Materials provided:
+===+

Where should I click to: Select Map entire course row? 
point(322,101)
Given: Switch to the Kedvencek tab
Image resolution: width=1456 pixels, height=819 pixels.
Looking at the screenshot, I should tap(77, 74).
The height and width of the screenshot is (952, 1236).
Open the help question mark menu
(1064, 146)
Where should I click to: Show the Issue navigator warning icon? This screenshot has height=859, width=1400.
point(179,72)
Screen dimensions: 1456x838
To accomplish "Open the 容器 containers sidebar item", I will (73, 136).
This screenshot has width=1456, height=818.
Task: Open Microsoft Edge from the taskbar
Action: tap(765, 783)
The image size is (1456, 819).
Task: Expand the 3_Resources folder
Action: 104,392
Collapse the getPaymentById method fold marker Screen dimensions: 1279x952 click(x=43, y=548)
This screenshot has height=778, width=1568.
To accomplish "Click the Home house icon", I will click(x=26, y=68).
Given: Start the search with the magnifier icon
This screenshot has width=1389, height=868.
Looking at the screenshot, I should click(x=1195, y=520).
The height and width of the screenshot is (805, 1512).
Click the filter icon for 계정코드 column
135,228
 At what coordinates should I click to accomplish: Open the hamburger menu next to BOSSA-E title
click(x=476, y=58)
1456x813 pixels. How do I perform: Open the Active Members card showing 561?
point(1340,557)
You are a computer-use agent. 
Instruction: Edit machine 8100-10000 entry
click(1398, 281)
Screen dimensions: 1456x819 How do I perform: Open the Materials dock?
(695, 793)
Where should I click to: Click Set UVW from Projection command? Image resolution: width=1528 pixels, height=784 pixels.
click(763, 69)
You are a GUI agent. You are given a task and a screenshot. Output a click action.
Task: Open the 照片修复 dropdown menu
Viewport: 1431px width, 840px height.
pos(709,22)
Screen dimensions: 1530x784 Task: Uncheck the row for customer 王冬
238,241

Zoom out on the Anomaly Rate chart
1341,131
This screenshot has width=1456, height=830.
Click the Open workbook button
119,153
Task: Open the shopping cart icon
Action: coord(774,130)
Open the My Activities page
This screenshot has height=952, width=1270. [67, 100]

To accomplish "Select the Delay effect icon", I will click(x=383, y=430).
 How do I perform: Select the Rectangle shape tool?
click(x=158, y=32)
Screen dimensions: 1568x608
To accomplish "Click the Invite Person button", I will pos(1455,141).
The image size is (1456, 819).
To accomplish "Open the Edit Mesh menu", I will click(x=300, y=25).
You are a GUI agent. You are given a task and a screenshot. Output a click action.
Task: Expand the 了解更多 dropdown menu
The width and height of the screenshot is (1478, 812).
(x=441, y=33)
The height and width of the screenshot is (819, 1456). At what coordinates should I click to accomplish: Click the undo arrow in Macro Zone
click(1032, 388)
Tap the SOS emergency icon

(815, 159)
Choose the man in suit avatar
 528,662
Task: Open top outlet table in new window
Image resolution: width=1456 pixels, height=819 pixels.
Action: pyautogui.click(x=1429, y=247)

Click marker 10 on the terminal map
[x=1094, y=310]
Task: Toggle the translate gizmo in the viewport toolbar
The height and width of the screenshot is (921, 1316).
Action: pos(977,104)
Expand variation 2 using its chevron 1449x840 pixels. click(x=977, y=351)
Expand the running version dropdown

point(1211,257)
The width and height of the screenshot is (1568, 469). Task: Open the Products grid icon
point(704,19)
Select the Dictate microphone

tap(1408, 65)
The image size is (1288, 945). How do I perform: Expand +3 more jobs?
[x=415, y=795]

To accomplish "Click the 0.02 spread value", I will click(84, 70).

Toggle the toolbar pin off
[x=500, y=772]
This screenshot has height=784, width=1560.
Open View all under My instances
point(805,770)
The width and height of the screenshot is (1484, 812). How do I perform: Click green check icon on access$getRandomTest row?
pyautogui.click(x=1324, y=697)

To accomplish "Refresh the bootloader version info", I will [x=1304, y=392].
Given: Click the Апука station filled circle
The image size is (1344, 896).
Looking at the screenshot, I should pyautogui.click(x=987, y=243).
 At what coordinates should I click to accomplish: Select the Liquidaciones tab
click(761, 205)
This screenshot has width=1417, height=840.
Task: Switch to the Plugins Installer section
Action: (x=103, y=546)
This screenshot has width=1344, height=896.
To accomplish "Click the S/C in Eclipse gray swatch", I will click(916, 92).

+===+

What the task asks:
Output only the lines from the top of the entries through the one holding "Screen dimensions: 1456x838", copied exactly.

Exercise response:
Where should I click to: Select Map entire course row? 
point(322,101)
Given: Switch to the Kedvencek tab
Image resolution: width=1456 pixels, height=819 pixels.
Looking at the screenshot, I should tap(77, 74).
The height and width of the screenshot is (952, 1236).
Open the help question mark menu
(1064, 146)
Where should I click to: Show the Issue navigator warning icon? This screenshot has height=859, width=1400.
point(179,72)
Screen dimensions: 1456x838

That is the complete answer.